Exercise input:
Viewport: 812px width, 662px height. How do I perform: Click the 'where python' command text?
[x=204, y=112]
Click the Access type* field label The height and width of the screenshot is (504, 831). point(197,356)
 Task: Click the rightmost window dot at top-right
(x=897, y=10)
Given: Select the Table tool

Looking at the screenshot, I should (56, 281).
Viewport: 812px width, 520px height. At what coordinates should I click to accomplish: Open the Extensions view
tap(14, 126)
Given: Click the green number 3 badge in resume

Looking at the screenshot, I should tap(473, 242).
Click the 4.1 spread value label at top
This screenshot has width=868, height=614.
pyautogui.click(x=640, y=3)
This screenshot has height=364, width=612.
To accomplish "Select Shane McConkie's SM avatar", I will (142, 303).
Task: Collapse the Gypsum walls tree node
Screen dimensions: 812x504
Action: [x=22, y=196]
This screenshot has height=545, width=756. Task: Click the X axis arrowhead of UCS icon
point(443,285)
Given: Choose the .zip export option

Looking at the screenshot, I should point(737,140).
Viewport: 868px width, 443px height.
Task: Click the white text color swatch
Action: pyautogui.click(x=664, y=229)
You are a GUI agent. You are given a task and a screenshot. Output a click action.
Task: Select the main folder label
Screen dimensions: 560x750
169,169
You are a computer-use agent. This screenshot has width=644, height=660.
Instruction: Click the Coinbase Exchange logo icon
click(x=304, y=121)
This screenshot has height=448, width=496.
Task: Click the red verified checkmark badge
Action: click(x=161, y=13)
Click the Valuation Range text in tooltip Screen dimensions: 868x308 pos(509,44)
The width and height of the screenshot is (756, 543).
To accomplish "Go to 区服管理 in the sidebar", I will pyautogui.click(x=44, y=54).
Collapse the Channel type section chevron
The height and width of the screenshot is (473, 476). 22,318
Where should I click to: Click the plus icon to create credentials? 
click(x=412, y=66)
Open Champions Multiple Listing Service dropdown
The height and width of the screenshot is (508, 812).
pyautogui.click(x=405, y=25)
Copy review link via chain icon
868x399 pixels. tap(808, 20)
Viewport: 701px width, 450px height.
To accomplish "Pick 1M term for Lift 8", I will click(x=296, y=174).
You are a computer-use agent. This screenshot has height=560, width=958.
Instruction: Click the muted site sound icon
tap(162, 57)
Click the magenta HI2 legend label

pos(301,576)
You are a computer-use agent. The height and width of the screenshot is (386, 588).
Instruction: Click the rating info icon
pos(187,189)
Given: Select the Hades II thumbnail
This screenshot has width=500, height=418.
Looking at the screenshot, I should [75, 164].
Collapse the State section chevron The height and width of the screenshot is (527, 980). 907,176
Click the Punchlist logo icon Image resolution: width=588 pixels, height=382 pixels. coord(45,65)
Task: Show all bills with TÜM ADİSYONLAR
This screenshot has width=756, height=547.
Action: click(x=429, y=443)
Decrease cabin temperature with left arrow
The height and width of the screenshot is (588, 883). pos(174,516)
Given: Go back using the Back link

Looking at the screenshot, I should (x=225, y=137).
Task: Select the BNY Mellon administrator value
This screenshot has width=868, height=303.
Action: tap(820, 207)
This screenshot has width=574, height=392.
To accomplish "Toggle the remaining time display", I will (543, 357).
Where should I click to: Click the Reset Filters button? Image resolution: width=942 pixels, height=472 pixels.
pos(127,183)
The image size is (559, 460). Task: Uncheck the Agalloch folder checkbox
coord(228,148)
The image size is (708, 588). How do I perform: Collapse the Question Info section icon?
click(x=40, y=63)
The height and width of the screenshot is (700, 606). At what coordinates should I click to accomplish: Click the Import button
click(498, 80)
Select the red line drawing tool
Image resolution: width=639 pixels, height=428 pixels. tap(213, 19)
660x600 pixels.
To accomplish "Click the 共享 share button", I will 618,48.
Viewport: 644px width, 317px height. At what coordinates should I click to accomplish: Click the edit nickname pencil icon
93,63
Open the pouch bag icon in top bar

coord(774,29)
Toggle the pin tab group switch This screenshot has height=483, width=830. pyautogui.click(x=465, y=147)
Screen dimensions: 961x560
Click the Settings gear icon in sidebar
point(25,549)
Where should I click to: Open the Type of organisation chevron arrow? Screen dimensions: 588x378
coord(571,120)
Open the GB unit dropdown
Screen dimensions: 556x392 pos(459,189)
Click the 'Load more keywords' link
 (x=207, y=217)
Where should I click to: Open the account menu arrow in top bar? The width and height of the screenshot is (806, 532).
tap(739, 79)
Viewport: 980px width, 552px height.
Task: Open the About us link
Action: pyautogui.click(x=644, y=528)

Problem: Your reply should hold every line from the data that contains "computer", copied in full.

Output below:
You are a computer-use agent. This screenshot has width=644, height=660.
You are a computer-use agent. This screenshot has height=560, width=958.
You are a computer-use agent. The height and width of the screenshot is (386, 588).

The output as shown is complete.